To develop strength and power we commonly perform the deadlift exercise. And activates muscles of the legs, back, hips, abdominals, arms, and delts. One popular variation is the hexagonal barbell deadlift. However, there are no studies that have yet investigated the muscle activation of it vs the hexagon. One of the advantages of the hexagon bar is lower strain on the lower back. A previous study reported that the hexagon bar can reduced stress on the lumbar region while enhancing force, velocity, and power.
Researchers compared the hexagonal bar deadlift to the barbell deadlift. Twenty men, with deadlifting experience volunteered to participate in the study.

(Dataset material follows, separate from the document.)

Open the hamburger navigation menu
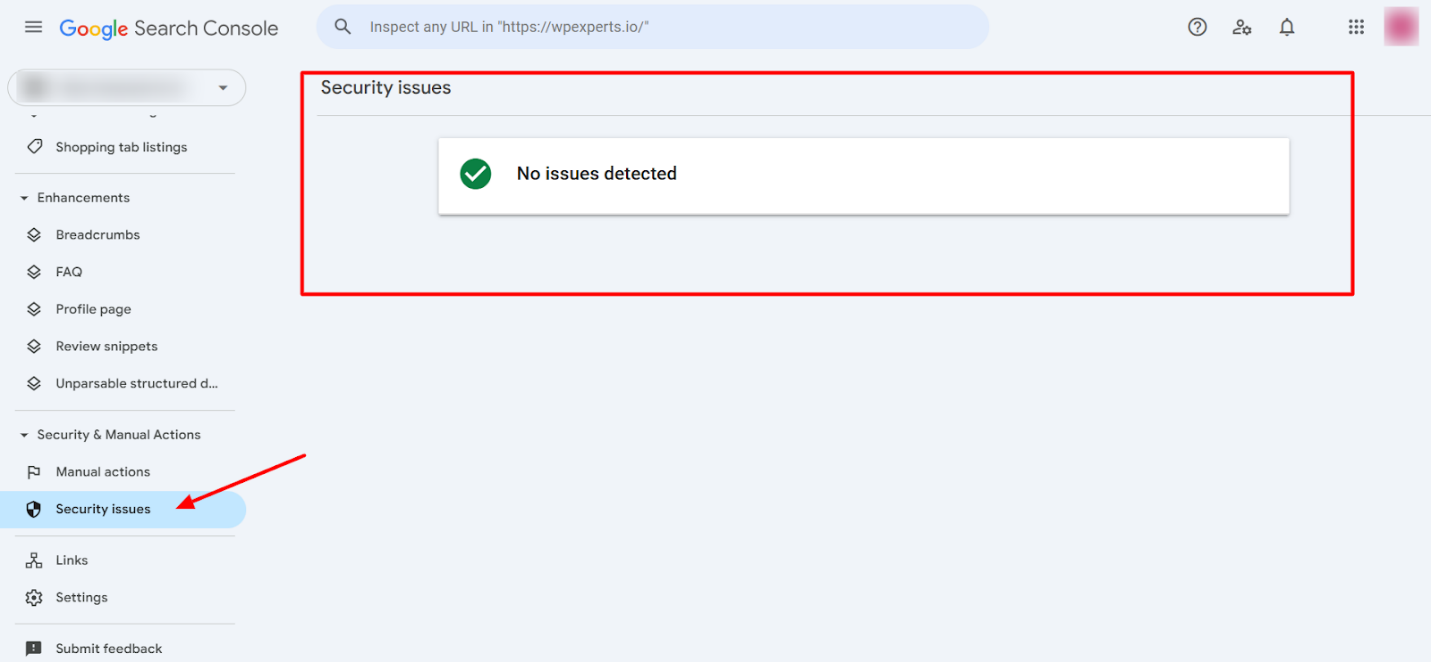The width and height of the screenshot is (1431, 662). coord(33,27)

All participants completed a one-repetition maximum test with each barbell on two separate occasions. Three repetitions at 65% and 85% 1RM were performed with each barbell on a third visit.
At the end of the study, the results revealed there was no significant difference for 1RM values between the straight and hexagonal barbells.
Significantly greater muscle activation was found from the vastus lateralis (quads). For both the concentric and eccentric phases of the hexagonal barbell compared to the straight barbell deadlift. While the straight barbell led to significantly greater muscle activation from the bicep femoris (hamstrings) during the concentric phase (lifting phase) and the erector spinae (lower back) during the eccentric phase compared to the corresponding values for the hexagonal barbell deadlift.
So in sum, hexagon deadlift work more quads while straight bar deadlifts work more hamstrings.
In addition, the hexagonal barbell demonstrated significantly greater peak force, peak power, and peak velocity. Compared to the straight barbell deadlift values.
These results suggest that the barbells led to different patterns of muscle activation. And that the hexagonal barbell maybe more effective at developing maximal force, power, and velocity.
So if you suffer from back pain or you need more quad size, than the hexagon deadlift can be a useful exercise. But if you need to focus on building up your lower back and hamstrings, than deadlifts are the best choice.